The utility first initiated a system-wide evaluation to reverse years of collection system inefficiencies and deterioration. Frank Wallace, CJUC executive secretary, employed several methods of investigation to create a system that would fully meet the community's present and future needs. Successfully restoring the collection system not only reduced key problem areas, but offered CJUC substantial savings. Wallace knew that resourceful measures were necessary to save ratepayers from runaway expenses in many areas. Aside from high energy consumption, CJUC faced capacity and environmental impacts from inflow and infiltration (I&I). Its collection system had numerous entry points for ground and storm water intrusion. I&I caused peak flows to rise above maximum capacity during rain events, which often overburdened the treatment plants. In extreme cases, the excess volume caused backups and bypasses to occur. This not only was challenging treatment plant capacity, but it also was shortening equipment life and increasing energy costs.
Devising a Plan
In 2000, Wallace met with U.S. Environmental Protection Agency (EPA) officials at a conference in Tennessee to discuss energy conservation and I&I reduction. He agreed to evaluate the collection system and implement a capacity, management, operations and maintenance (CMOM) program. Wallace also met with Tim Kazmier of Kazmier & Associates to discuss the managed supervisory control and data acquisition (SCADA) system provided by Mission Communications for reducing operations and maintenance costs. SCADA systems are recommended for many CMOM programs to assist in gathering data.

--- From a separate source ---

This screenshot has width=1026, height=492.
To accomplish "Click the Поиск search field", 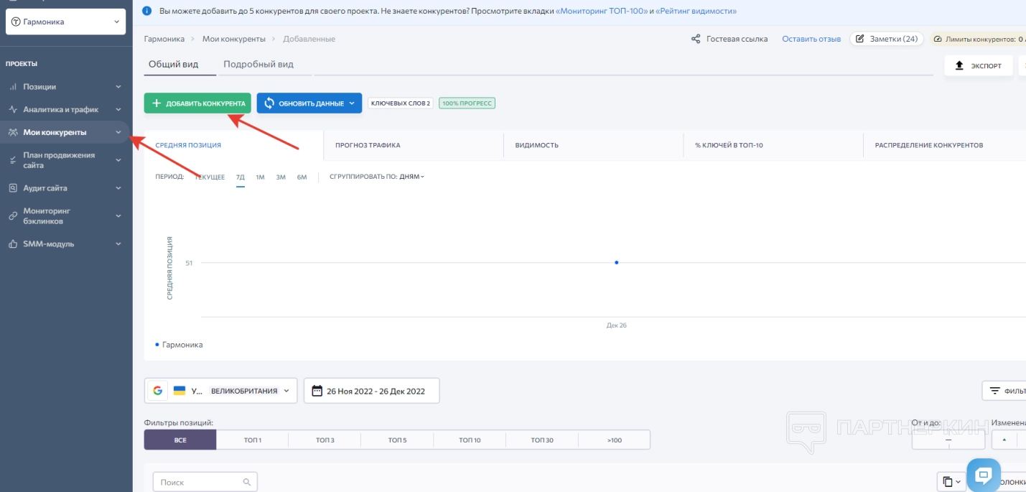I will (x=200, y=482).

CJUC did not have a SCADA system in place at that time. Instead, six employees made daily visits to assess its 49 pump stations. Conducting site visits at remote locations can be time consuming. Cellular-to-Web data transmission saves man-hours by giving personnel the convenience of accessing the information from any Web-enabled device.
'Forty-eight man-hours per day is the time that was spent conducting site visits,' Wallace said. 'This was time that could have been better spent elsewhere. We needed easy access to information on our remote stations.”